═════ EXTRACTED TEXT ═════

Re: [PATCH v1] kernel/trace:check the val against the available mem

From: Steven Rostedt
Date: Tue Apr 03 2018 - 10:18:03 EST


On Tue, 3 Apr 2018 15:56:07 +0200
Michal Hocko <mhocko@xxxxxxxxxx> wrote:

> On Tue 03-04-18 09:32:45, Steven Rostedt wrote:
> > On Tue, 3 Apr 2018 14:35:14 +0200
> > Michal Hocko <mhocko@xxxxxxxxxx> wrote:
> [...]
> > > Being clever is OK if it doesn't add a tricky code. And relying on
> > > si_mem_available is definitely tricky and obscure.
> >
> > Can we get the mm subsystem to provide a better method to know if an
> > allocation will possibly succeed or not before trying it? It doesn't
> > have to be free of races. Just "if I allocate this many pages right
> > now, will it work?" If that changes from the time it asks to the time
> > it allocates, that's fine. I'm not trying to prevent OOM to never
> > trigger. I just don't want to to trigger consistently.
>
> How do you do that without an actuall allocation request? And more
> fundamentally, what if your _particular_ request is just fine but it
> will get us so close to the OOM edge that the next legit allocation
> request simply goes OOM? There is simply no sane interface I can think
> of that would satisfy a safe/sensible "will it cause OOM" semantic.

That's where I'm fine with the admin shooting herself in the foot. If
they ask for almost all memory, and then the system needs more, that's
not our problem.

I'm more worried about putting in a couple of extra zeros by mistake,
which will pretty much guarantee an OOM on an active system.

>
> > > > Perhaps I should try to allocate a large group of pages with
> > > > RETRY_MAYFAIL, and if that fails go back to NORETRY, with the thinking
> > > > that the large allocation may reclaim some memory that would allow the
> > > > NORETRY to succeed with smaller allocations (one page at a time)?

═════ LISTING ═════

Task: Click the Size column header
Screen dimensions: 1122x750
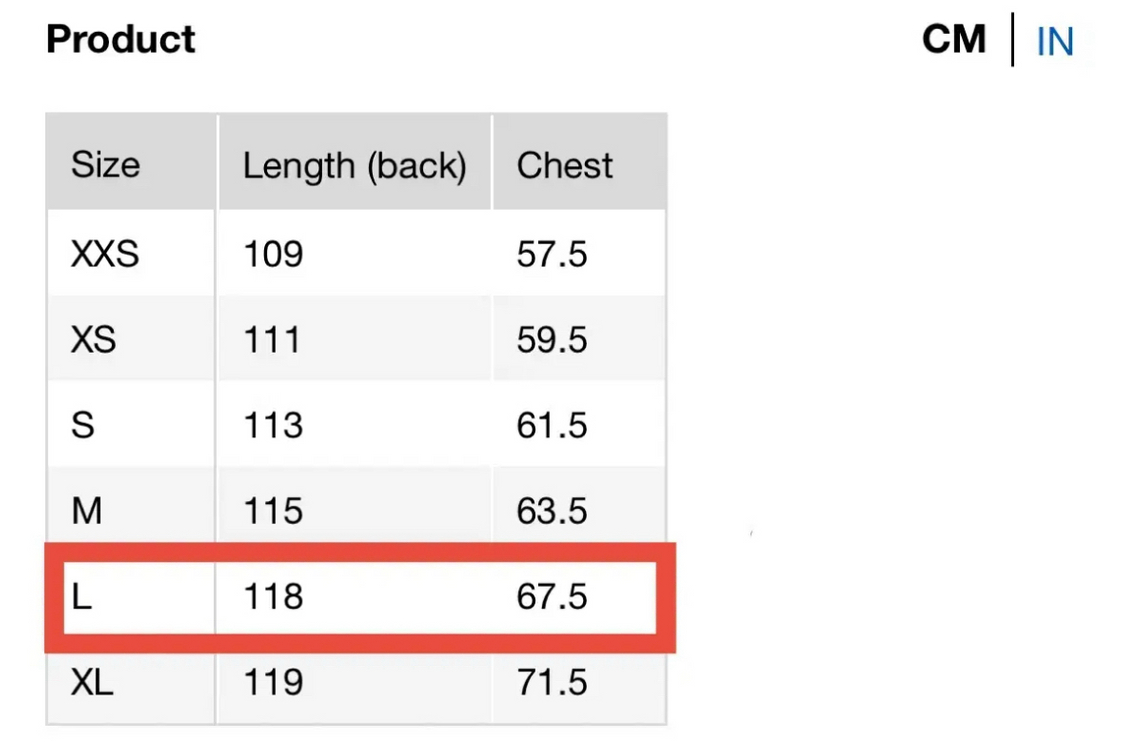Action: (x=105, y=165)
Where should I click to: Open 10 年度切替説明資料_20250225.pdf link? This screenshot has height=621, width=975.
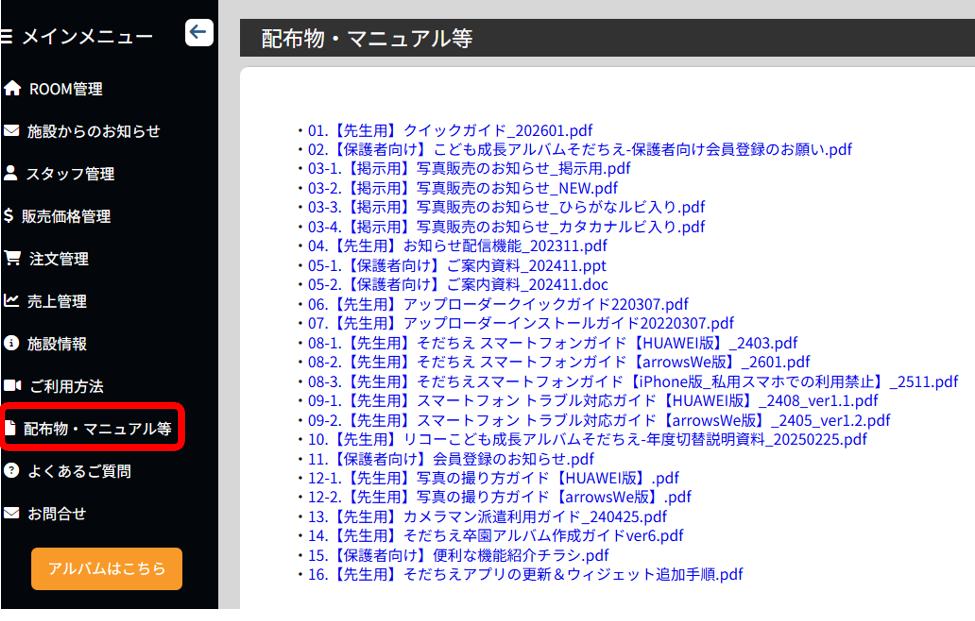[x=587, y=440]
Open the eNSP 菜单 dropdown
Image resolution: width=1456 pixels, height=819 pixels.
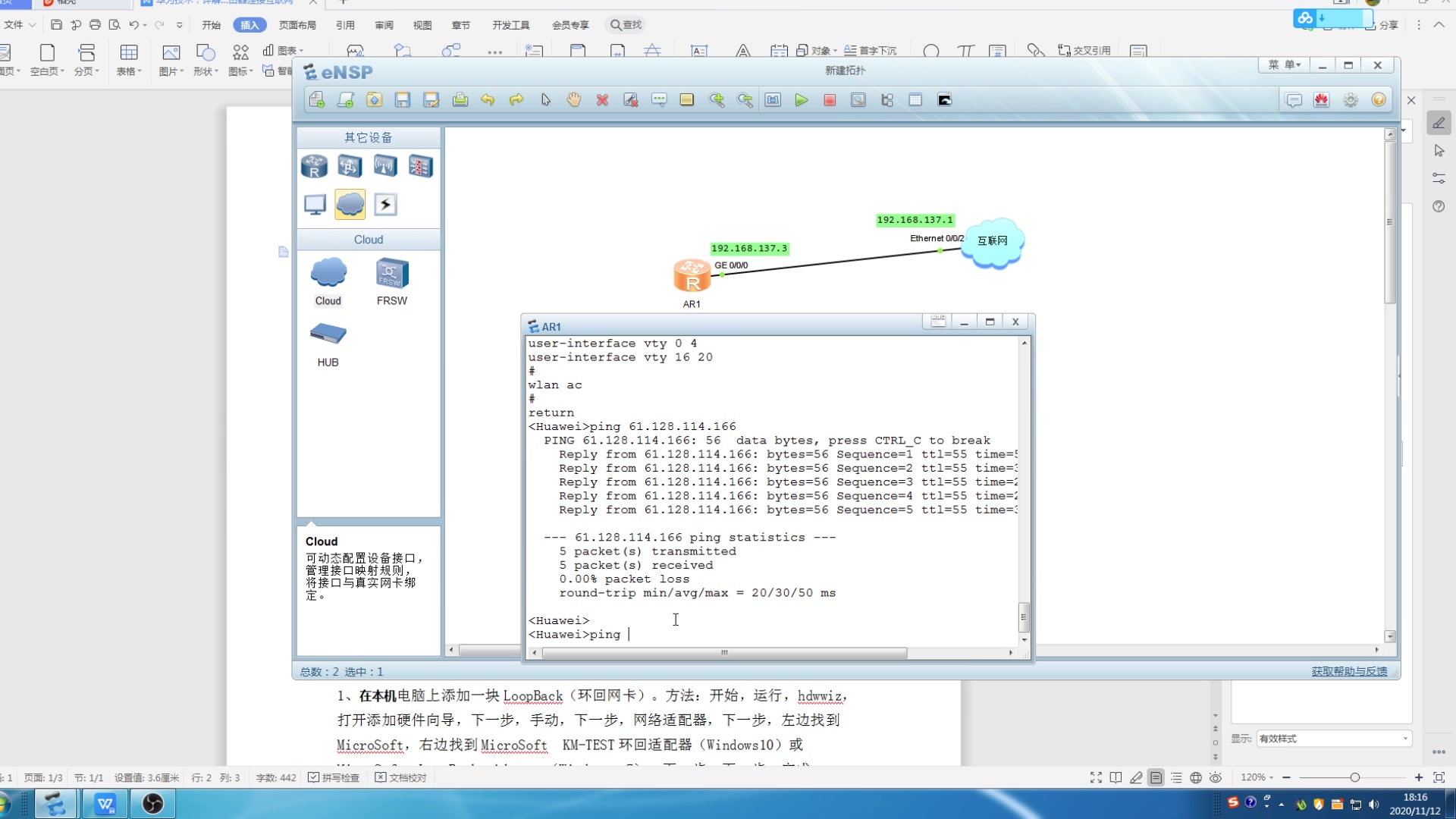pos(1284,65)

═════

→ **WHAT TO DO**
Rewrite the mailing list reply starting with "That's where I'm" and going on through "at a time)?", replacing "admin" with "system administrator". Base every answer on the mailing list reply alone.

→ **CORRECT ANSWER**
That's where I'm fine with the system administrator shooting herself in the foot. If
they ask for almost all memory, and then the system needs more, that's
not our problem.

I'm more worried about putting in a couple of extra zeros by mistake,
which will pretty much guarantee an OOM on an active system.

>
> > > > Perhaps I should try to allocate a large group of pages with
> > > > RETRY_MAYFAIL, and if that fails go back to NORETRY, with the thinking
> > > > that the large allocation may reclaim some memory that would allow the
> > > > NORETRY to succeed with smaller allocations (one page at a time)?